Ma se invece il signor Soldini inizia ad avere difficoltà a mantenere il suo tenore di vita perché il lavoro scarseggia, egli si troverà costretto ad attingere al suo patrimonio finanziario per far fronte alle spese quotidiane; e comunque, probabilmente, utilizzerà prima i soldi presso la BCC.

A questo punto la problematica diventa di pianificazione finanziaria, e non di asset allocation. Con ciò intendo dire che se il signor Soldini, tramite l’aiuto del suo consulente finanziario, ha pianificato bene le sue scelte di investimento, egli dovrebbe avere sufficienti scorte di liquidità per affrontare il periodo senza intaccare gli investimenti di medio-lungo termine.

Nell’esempio fatto tali riserve in effetti ci sono (i 200.000 euro presso la BCCC), anche se forse sono state accumulate casualmente e non secondo una vera logica di pianificazione finanziaria.

Se vogliamo essere più tecnici, un buon pianificatore dovrebbe sempre ricordarsi di rispettare alcuni financial ratios desumibili dal bilancio famigliare.

Al riguardo, ed estraendo da https://www.contemplata.it/2017/01/household-financial-ratios-a-review-of-literature/, nonché da Dalton & Dalton (Personal Financial Planning, Theory and Practice), diviene fondamentale il cosiddetto Emergency Fund Ratio (EFR) dato da = Asset Liquidi/ Spese mensili non discrezionali. Il target di valore per tale ratio dovrebbe essere dai 3 a 6 mesi.

 

In definitiva

Le Borse prima o poi si riprenderanno, come sempre hanno fatto, anche se il periodo di volatilità potrebbe essere più lungo del previsto e una definitiva recovery dei livelli massimi potrebbe chiedere anni (naturalmente non lo spero). Ciò nonostante, vi saranno sicuramente buone occasioni di investimento come ci sono sempre state.

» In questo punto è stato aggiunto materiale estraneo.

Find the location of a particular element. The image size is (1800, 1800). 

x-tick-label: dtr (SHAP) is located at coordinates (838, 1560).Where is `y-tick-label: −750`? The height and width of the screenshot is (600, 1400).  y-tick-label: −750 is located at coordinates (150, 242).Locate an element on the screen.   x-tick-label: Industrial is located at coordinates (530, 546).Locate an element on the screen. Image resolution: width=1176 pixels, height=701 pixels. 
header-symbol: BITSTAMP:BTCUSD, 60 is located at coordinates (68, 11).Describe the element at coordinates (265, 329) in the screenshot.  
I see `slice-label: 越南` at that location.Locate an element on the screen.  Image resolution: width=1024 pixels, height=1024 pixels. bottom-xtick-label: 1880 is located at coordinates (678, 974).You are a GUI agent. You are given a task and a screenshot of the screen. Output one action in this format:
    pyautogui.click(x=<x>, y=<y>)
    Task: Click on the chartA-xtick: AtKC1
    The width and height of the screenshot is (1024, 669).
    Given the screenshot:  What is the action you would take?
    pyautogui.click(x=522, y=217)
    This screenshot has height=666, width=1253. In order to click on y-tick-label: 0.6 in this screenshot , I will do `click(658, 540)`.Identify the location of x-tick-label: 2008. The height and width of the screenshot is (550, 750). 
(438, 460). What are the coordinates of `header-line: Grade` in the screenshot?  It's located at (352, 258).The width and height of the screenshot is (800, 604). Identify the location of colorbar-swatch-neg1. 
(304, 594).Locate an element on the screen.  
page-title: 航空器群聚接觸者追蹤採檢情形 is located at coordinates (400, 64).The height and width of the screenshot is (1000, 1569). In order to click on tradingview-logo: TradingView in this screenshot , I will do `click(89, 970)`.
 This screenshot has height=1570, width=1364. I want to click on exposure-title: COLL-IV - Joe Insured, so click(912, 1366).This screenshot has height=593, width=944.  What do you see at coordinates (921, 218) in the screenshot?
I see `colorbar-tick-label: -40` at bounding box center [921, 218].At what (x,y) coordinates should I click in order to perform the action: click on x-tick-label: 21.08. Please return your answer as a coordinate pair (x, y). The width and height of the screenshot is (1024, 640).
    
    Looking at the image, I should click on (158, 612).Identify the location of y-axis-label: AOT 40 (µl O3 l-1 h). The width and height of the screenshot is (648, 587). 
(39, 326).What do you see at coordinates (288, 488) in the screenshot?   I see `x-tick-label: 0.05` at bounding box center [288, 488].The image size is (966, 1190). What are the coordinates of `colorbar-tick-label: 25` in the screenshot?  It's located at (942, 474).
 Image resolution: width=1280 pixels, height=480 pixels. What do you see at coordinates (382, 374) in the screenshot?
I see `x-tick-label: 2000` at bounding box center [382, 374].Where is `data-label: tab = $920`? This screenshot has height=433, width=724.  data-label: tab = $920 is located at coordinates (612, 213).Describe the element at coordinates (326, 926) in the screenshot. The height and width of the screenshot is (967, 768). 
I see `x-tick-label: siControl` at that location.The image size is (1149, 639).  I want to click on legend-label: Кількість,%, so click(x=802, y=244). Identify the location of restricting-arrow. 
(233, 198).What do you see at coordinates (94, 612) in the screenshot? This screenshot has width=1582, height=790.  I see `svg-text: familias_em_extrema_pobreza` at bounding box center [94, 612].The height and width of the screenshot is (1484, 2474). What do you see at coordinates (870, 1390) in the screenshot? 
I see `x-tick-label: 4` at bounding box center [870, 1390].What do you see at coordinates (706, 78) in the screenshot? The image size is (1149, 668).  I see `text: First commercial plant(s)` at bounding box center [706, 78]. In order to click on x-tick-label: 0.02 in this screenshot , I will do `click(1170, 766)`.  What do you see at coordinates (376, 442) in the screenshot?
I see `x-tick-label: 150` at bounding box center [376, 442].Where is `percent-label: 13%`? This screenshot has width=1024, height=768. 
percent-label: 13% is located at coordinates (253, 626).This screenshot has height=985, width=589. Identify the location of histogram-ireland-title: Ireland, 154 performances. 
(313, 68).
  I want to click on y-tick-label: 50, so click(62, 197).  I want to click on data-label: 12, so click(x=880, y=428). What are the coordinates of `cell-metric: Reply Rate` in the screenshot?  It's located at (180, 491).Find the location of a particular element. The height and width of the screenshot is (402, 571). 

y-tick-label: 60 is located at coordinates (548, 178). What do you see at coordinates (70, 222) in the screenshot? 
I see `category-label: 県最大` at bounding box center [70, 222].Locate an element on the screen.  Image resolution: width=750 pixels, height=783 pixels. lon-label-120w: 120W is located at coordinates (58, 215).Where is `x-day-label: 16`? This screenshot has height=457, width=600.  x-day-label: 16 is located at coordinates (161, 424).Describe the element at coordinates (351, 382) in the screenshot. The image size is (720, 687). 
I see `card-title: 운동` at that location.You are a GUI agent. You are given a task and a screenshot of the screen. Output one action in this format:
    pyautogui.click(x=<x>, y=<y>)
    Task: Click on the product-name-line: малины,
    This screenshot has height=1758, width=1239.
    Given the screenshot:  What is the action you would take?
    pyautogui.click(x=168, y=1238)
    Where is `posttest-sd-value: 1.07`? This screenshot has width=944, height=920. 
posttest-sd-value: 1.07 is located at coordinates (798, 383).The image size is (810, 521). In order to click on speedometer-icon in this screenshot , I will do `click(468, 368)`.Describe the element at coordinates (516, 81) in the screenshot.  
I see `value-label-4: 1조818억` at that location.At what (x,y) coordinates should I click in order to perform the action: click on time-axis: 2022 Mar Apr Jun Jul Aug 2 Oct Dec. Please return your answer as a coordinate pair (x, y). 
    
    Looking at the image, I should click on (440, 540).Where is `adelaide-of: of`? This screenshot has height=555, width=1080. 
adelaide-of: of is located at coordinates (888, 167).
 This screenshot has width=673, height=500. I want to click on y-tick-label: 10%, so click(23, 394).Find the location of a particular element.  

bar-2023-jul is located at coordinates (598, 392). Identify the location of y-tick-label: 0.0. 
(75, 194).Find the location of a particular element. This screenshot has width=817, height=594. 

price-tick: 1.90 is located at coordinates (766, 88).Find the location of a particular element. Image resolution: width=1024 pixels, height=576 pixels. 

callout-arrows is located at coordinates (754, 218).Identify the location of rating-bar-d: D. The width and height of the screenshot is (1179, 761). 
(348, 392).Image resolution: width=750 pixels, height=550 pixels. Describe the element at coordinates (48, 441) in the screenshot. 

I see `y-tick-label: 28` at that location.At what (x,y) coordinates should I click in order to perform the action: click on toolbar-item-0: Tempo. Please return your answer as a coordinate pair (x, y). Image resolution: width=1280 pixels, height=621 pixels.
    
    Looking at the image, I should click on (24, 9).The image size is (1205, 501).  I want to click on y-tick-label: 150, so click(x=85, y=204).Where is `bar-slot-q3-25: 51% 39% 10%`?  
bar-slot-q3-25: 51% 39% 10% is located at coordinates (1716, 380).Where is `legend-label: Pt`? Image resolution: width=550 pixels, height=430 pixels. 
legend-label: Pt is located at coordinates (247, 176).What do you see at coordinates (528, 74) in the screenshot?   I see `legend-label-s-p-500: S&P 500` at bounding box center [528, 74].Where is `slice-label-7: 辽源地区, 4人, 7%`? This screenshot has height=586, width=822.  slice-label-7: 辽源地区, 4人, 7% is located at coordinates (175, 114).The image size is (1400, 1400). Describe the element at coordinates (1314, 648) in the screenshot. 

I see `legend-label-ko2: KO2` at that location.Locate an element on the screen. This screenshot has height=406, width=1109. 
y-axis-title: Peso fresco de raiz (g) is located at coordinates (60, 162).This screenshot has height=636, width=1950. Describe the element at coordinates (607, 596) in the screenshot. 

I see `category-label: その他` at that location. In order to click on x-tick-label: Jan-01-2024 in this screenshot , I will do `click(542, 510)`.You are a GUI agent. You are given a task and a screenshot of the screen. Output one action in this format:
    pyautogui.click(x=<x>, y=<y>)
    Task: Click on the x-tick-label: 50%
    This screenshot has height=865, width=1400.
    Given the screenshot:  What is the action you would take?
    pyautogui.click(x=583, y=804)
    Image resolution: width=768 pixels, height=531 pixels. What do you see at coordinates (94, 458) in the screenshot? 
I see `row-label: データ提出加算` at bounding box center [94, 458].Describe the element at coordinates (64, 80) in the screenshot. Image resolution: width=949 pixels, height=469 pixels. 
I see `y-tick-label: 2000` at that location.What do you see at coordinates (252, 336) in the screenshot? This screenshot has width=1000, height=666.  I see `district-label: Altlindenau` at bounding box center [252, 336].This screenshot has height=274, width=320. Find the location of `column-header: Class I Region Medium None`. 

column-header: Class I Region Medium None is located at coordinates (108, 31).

Penso invece che i maggiori, ed ancora poco chiari, risvolti del periodo che stiamo vivendo si avranno dal lato economico: crollo dei fatturati, dei consumi e del PIL italiano (una analisi del Centro Studi Einaudi indica, nel peggior scenario, un -3.7% nel 2020[1].); ripensamento degli schemi e dei processi di produzione a livello internazionale; meno turismo e più “made in our nation” per tutti.

In tale prospettiva, con un rapporto debito/PIL in forte aumento, il signor Soldini, rappresentante tipico della classe medio-altina (non di certo altissima), più che della Borsa si dovrà preoccupare, in sequenza, di: meno ricavi, più tasse (specie su immobili), minor valore degli immobili, minor copertura pensionistica e sanitaria.